10. Juni 2022, Etappe von Maasland nach Maaldrift

Auch heute früh regnete es nochmal, jedoch nur ganz leicht und es hörte auch schnell wieder auf. Mein Laptop sagte immer noch keinen Piep, als blieb es bei meinem Plan, in Delft einen Computerfachmann aufzusuchen. Bei bedecktem Himmel und frischem Wind startete ich auf die heutige Etappe. Sie führte mich zurück nach Schipluiden und von da aus über einen schönen Radweg an Weiden mit Schafen, Rindern oder Pferden – Friesen – durch Parks hindurch nach Delft hinein. Zuerst also die Suche nach einem Computerladen. Google Maps hatte mir zwei Adressen ausgespuckt. Die erste erwies sich als Schuss in den Ofen, der Mann hatte schon länger seinen Laden geschlossen gehabt. Nummer zwei machte diesen Job eher nebenher und in seiner Wohnung, aber immerhin. Er nahm den Laptop auseinander, probierte dies, testete das. Quasi im Ausschlussverfahren näherte er sich den verbliebenen Ursachen: Wackelkontakt an irgendeinem Kabel oder das Mainboard. Im letzteren Fall wäre eine Reparatur nicht mehr möglich gewesen. Eine mögliche Ursache – wenn auch nicht sehr wahrscheinlich – tippte er auf den neuen RAM-Speicherriegel, den ich Anfang April eingebaut hatte, um mit Photoshop flüssiger arbeiten zu können. Da ich den alten sicherheitshalber behalten hatte, tauschte er ihn aus. Und siehe da: Beim nächsten Versuch startete der Laptop wieder! Ich lasse den alte RAM-Speicherriegel erst mal drin und hoffe, dass das Gerät für die nächsten Monate noch läuft. Für seine Arbeit wollte der Typ kein Geld haben, was ich sehr nett fand. Von der Siedlung aus radelte ich weiter nach Delft hinein und gönnte mir im Stadtzentrum ein zweites Frühstück. Der Marktplatz war gut besucht, die Terrassen der Bistros, Cafés und Restaurants ebenfalls. Die Stadt ist wunderschön, da hätte ich gerne mehr Zeit gehabt, zum Besichtigen! Ich wollte jedoch nicht so spät am Campingplatz ankommen, weil ich noch etwas arbeiten wollte.

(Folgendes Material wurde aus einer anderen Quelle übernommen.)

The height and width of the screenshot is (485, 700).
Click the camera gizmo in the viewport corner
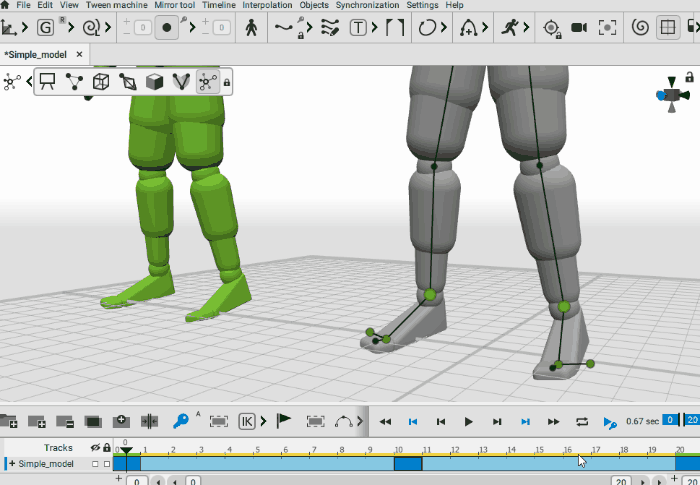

Bis Wassenaar lief auch alles nach Plan. Ich navigierte teils mit den Hinweisschildern, teils mit Komoot. Die App schien allerdings Probleme zu haben, mich zu lokalisieren, denn sie meldete mit einem Mal, dass ich doch bitte das GPS einschalten sollte. Ich hielt an und überprüfte die Einstellungen, doch da war alles so wie es sein sollte. Seltsam. Ich fuhr weiter, bemerkte irgendwann, dass ich eigentlich schon längst hätte am Ziel sein müssen. Auch die Ausschilderung stimmte nicht mehr. Google Maps brachte dann die Lösung: Ich war bereits mehr als 5 Kilometer am Campingplatz vorbeigefahren! Super. Kräftig in die Pedale tretend, radelte ich bis Wassenaar zurück und fand dann auch den Weg zum Campingplatz, der etwa 3 Kilometer hinter dem Ort lag. Um halb acht checkte ich ein und baute auf. Die zehn Kilometer extra hätte es nun wirklich nicht gebraucht! Bis ich geduscht und etwas gegessen hatte, war der Tag schon fast rum. Morgen geht es weiter bis hinter Haarlem. Das Wetter soll vorerst trocken und schön bleiben, wenn auch kühl und windig. An die Küste fahre ich wohl erst nach Amsterdam.